WHAT NEEDS TO BE DONE →
From the first line to the last, write out the records exactly.

Segment Start: EXERCISE INPUT

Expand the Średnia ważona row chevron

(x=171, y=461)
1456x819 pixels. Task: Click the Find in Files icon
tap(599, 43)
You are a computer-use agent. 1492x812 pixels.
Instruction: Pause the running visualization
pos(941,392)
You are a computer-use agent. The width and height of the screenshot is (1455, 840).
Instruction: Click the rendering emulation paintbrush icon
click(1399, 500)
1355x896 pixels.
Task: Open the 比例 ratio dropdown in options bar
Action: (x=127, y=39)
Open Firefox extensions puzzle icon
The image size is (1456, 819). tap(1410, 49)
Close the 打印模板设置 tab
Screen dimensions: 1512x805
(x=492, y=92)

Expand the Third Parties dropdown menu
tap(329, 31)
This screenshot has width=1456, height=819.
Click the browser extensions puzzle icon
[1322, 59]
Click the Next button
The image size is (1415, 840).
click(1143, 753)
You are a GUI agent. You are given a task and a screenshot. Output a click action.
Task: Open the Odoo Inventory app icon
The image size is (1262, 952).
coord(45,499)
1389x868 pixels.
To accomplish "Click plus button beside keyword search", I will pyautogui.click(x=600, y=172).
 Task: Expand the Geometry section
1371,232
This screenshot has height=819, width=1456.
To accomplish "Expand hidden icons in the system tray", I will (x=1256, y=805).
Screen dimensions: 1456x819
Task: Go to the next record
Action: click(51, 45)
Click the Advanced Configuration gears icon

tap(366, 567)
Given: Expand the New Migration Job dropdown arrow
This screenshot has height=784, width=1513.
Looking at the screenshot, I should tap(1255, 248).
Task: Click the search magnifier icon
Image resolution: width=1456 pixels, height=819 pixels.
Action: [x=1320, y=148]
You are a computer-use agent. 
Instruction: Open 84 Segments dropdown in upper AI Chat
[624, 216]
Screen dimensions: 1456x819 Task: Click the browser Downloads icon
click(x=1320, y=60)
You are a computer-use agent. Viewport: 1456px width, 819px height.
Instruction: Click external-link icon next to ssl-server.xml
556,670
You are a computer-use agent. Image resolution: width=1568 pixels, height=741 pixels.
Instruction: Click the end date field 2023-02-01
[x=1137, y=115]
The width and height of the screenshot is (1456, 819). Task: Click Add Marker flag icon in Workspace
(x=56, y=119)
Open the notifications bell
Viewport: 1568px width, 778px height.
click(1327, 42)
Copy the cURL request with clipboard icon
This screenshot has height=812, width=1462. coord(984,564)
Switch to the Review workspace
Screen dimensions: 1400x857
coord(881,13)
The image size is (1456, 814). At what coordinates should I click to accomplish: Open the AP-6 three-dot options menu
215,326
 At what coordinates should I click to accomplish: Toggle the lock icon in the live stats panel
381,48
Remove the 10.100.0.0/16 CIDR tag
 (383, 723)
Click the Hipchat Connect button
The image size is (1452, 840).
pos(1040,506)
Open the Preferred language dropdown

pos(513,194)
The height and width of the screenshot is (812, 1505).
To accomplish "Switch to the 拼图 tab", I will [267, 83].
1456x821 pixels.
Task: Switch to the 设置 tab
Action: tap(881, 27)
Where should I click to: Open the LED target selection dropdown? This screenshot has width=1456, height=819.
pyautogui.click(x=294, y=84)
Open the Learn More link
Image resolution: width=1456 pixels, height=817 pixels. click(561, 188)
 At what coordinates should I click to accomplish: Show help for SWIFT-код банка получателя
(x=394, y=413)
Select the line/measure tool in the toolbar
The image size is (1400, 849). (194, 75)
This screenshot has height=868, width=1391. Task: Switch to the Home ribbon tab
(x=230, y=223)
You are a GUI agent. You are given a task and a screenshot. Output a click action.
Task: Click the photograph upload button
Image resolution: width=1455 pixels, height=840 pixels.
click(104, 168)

Segment End: EXERCISE INPUT

OUTPUT FOR THIS EXERCISE →
Expand the Średnia ważona row chevron

(x=171, y=461)
1456x819 pixels. Task: Click the Find in Files icon
tap(599, 43)
You are a computer-use agent. 1492x812 pixels.
Instruction: Pause the running visualization
pos(941,392)
You are a computer-use agent. The width and height of the screenshot is (1455, 840).
Instruction: Click the rendering emulation paintbrush icon
click(1399, 500)
1355x896 pixels.
Task: Open the 比例 ratio dropdown in options bar
Action: (x=127, y=39)
Open Firefox extensions puzzle icon
The image size is (1456, 819). tap(1410, 49)
Close the 打印模板设置 tab
Screen dimensions: 1512x805
(x=492, y=92)

Expand the Third Parties dropdown menu
tap(329, 31)
This screenshot has width=1456, height=819.
Click the browser extensions puzzle icon
[1322, 59]
Click the Next button
The image size is (1415, 840).
click(1143, 753)
You are a GUI agent. You are given a task and a screenshot. Output a click action.
Task: Open the Odoo Inventory app icon
The image size is (1262, 952).
coord(45,499)
1389x868 pixels.
To accomplish "Click plus button beside keyword search", I will pyautogui.click(x=600, y=172).
 Task: Expand the Geometry section
1371,232
This screenshot has height=819, width=1456.
To accomplish "Expand hidden icons in the system tray", I will (x=1256, y=805).
Screen dimensions: 1456x819
Task: Go to the next record
Action: click(51, 45)
Click the Advanced Configuration gears icon

tap(366, 567)
Given: Expand the New Migration Job dropdown arrow
This screenshot has height=784, width=1513.
Looking at the screenshot, I should tap(1255, 248).
Task: Click the search magnifier icon
Image resolution: width=1456 pixels, height=819 pixels.
Action: [x=1320, y=148]
You are a computer-use agent. 
Instruction: Open 84 Segments dropdown in upper AI Chat
[624, 216]
Screen dimensions: 1456x819 Task: Click the browser Downloads icon
click(x=1320, y=60)
You are a computer-use agent. Viewport: 1456px width, 819px height.
Instruction: Click external-link icon next to ssl-server.xml
556,670
You are a computer-use agent. Image resolution: width=1568 pixels, height=741 pixels.
Instruction: Click the end date field 2023-02-01
[x=1137, y=115]
The width and height of the screenshot is (1456, 819). Task: Click Add Marker flag icon in Workspace
(x=56, y=119)
Open the notifications bell
Viewport: 1568px width, 778px height.
click(1327, 42)
Copy the cURL request with clipboard icon
This screenshot has height=812, width=1462. coord(984,564)
Switch to the Review workspace
Screen dimensions: 1400x857
coord(881,13)
The image size is (1456, 814). At what coordinates should I click to accomplish: Open the AP-6 three-dot options menu
215,326
 At what coordinates should I click to accomplish: Toggle the lock icon in the live stats panel
381,48
Remove the 10.100.0.0/16 CIDR tag
 (383, 723)
Click the Hipchat Connect button
The image size is (1452, 840).
pos(1040,506)
Open the Preferred language dropdown

pos(513,194)
The height and width of the screenshot is (812, 1505).
To accomplish "Switch to the 拼图 tab", I will [267, 83].
1456x821 pixels.
Task: Switch to the 设置 tab
Action: tap(881, 27)
Where should I click to: Open the LED target selection dropdown? This screenshot has width=1456, height=819.
pyautogui.click(x=294, y=84)
Open the Learn More link
Image resolution: width=1456 pixels, height=817 pixels. click(561, 188)
 At what coordinates should I click to accomplish: Show help for SWIFT-код банка получателя
(x=394, y=413)
Select the line/measure tool in the toolbar
The image size is (1400, 849). (194, 75)
This screenshot has height=868, width=1391. Task: Switch to the Home ribbon tab
(x=230, y=223)
You are a GUI agent. You are given a task and a screenshot. Output a click action.
Task: Click the photograph upload button
Image resolution: width=1455 pixels, height=840 pixels.
click(104, 168)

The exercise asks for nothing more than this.